> [What to work on]: What follows is a set of records; give them all back exactly.

Recorded data:

=== Begin Enclosure ===

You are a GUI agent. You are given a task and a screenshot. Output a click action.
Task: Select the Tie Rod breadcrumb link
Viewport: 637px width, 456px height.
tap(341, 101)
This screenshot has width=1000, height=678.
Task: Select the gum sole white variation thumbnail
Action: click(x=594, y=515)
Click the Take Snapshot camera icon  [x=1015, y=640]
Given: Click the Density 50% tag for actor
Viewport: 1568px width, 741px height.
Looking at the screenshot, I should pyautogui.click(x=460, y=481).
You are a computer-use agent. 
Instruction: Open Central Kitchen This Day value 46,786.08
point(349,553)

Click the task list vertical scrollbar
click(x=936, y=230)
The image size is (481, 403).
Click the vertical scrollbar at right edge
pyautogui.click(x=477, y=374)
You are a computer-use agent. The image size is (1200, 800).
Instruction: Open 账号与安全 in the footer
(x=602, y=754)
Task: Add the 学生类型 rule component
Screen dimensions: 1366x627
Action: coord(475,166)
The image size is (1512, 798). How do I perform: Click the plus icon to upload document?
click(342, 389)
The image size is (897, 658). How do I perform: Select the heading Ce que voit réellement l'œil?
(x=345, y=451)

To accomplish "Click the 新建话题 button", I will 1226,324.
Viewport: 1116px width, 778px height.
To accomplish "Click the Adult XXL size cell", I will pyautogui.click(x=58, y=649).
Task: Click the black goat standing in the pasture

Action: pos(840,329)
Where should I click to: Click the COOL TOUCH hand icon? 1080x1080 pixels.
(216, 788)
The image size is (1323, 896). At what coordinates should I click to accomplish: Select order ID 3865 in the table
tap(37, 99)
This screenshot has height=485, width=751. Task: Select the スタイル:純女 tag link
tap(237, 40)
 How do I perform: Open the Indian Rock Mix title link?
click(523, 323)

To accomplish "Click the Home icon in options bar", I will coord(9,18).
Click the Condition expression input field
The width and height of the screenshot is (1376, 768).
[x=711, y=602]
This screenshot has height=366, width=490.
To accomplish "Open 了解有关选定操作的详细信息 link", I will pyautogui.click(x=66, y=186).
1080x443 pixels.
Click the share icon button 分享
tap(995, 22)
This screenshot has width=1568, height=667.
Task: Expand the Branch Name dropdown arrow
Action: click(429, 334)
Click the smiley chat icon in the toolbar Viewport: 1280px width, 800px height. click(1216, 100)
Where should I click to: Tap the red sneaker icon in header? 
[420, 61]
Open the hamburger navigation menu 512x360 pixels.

=== End Enclosure ===

> [Task solution]:
You are a GUI agent. You are given a task and a screenshot. Output a click action.
Task: Select the Tie Rod breadcrumb link
Viewport: 637px width, 456px height.
tap(341, 101)
This screenshot has width=1000, height=678.
Task: Select the gum sole white variation thumbnail
Action: click(x=594, y=515)
Click the Take Snapshot camera icon  [x=1015, y=640]
Given: Click the Density 50% tag for actor
Viewport: 1568px width, 741px height.
Looking at the screenshot, I should pyautogui.click(x=460, y=481).
You are a computer-use agent. 
Instruction: Open Central Kitchen This Day value 46,786.08
point(349,553)

Click the task list vertical scrollbar
click(x=936, y=230)
The image size is (481, 403).
Click the vertical scrollbar at right edge
pyautogui.click(x=477, y=374)
You are a computer-use agent. The image size is (1200, 800).
Instruction: Open 账号与安全 in the footer
(x=602, y=754)
Task: Add the 学生类型 rule component
Screen dimensions: 1366x627
Action: coord(475,166)
The image size is (1512, 798). How do I perform: Click the plus icon to upload document?
click(342, 389)
The image size is (897, 658). How do I perform: Select the heading Ce que voit réellement l'œil?
(x=345, y=451)

To accomplish "Click the 新建话题 button", I will 1226,324.
Viewport: 1116px width, 778px height.
To accomplish "Click the Adult XXL size cell", I will pyautogui.click(x=58, y=649).
Task: Click the black goat standing in the pasture

Action: pos(840,329)
Where should I click to: Click the COOL TOUCH hand icon? 1080x1080 pixels.
(216, 788)
The image size is (1323, 896). At what coordinates should I click to accomplish: Select order ID 3865 in the table
tap(37, 99)
This screenshot has height=485, width=751. Task: Select the スタイル:純女 tag link
tap(237, 40)
 How do I perform: Open the Indian Rock Mix title link?
click(523, 323)

To accomplish "Click the Home icon in options bar", I will coord(9,18).
Click the Condition expression input field
The width and height of the screenshot is (1376, 768).
[x=711, y=602]
This screenshot has height=366, width=490.
To accomplish "Open 了解有关选定操作的详细信息 link", I will pyautogui.click(x=66, y=186).
1080x443 pixels.
Click the share icon button 分享
tap(995, 22)
This screenshot has width=1568, height=667.
Task: Expand the Branch Name dropdown arrow
Action: click(429, 334)
Click the smiley chat icon in the toolbar Viewport: 1280px width, 800px height. click(1216, 100)
Where should I click to: Tap the red sneaker icon in header? 
[420, 61]
Open the hamburger navigation menu 512x360 pixels.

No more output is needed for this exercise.